I sense a great deal of disappointment from folks in the market. It seems that, if you are not in the $500 stocks, you are not enjoying the ride. Also, oil is going up every day, yet the big oil stocks aren't zooming ahead. Oddly enough, I don't hear any of the bears telling us gas prices are higher now than they were in spring 2011.
I have discussed this issue before. So many stocks have been sitting still in the past few weeks, simply not participating in the rally. I heard someone on television lauding the railroad stocks for having been so great lately, for instance, but that person must be looking at entirely different stocks from what I'm seeing. United Pacific (UNP) was great -- from Thanksgiving to mid January. At this point, shares are still at the same price as they were a month ago. Meanwhile, Norfolk Southern (NSC) is down almost 10% from its mid-January high, as is CSX (CSX).
In light of all this, I can understand why someone asked me Monday about how bad breadth had been. But, in reality, breadth has not been bad at all. In fact it made a (marginal) higher high again Monday. The advance is not narrow; it's just lethargic.
If you want to pick on something, pick on the number of stocks making new highs, especially on the Nasdaq. A week and a half ago, that index saw 262 new highs. On Monday, there were 97.
If you want to pick on something, pick on the fact that the Nasdaq has made a higher high vs. last spring's levels, but that cumulative volume has not done so.

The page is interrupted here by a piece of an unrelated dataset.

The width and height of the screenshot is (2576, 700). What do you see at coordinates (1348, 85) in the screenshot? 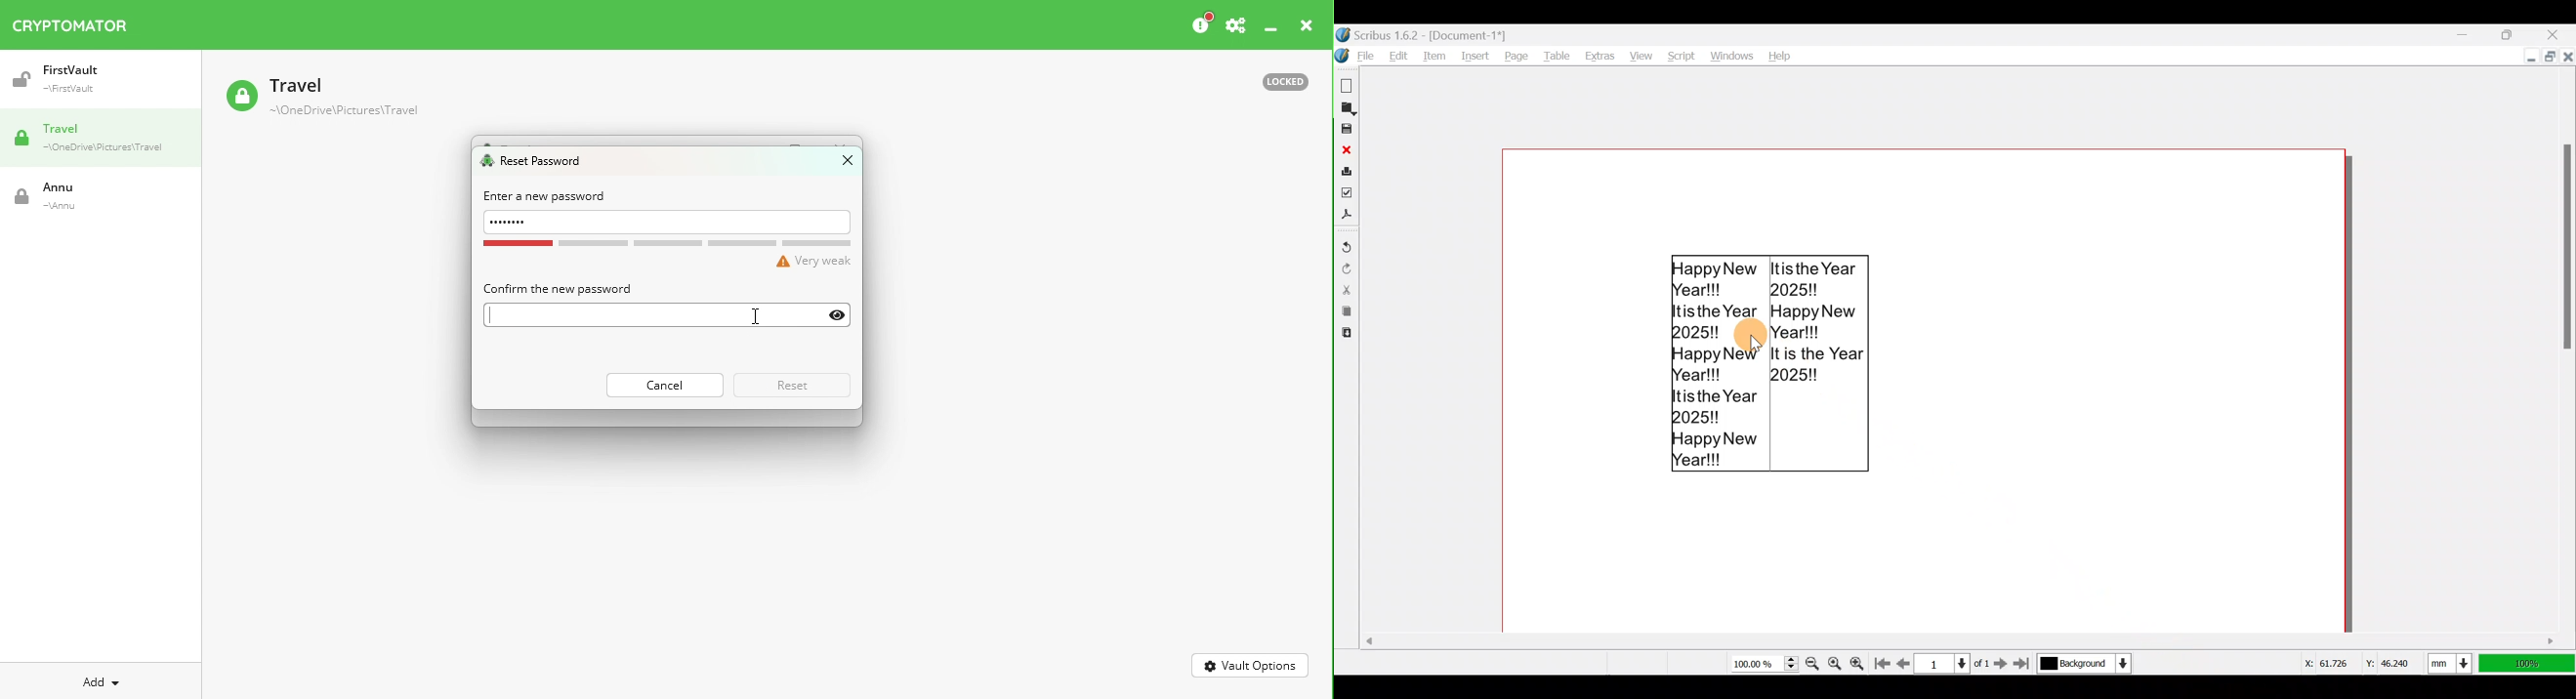
I see `New` at bounding box center [1348, 85].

If you want to pick on something, pick on the Nasdaq's volume. Relative to the NYSE, it's back where it was April of 2010, which was obviously not a great time to be loading up on stocks.
If you want to focus on the NYSE instead, then pick on its total volume, which is pathetic. Below is the chart of the 20-day moving average of that data, with an arrow pointing to the Thanksgiving low. That previous low point occurred in late July.
So you can see that, when it comes to this rally, there is plenty to pick on. But the fact remains that we've seen higher highs in the McClellan Summation Index, in the high-low indicator and in the 30-day moving average of the advance-decline line. The higher highs in these intermediate-term indicators typically mean the market should back off and rally again. Yet the indices don't seem to be able to back off and stay there.
Maybe, if we ever see an explosive volume day, we'll finally know sentiment has become way too exuberant.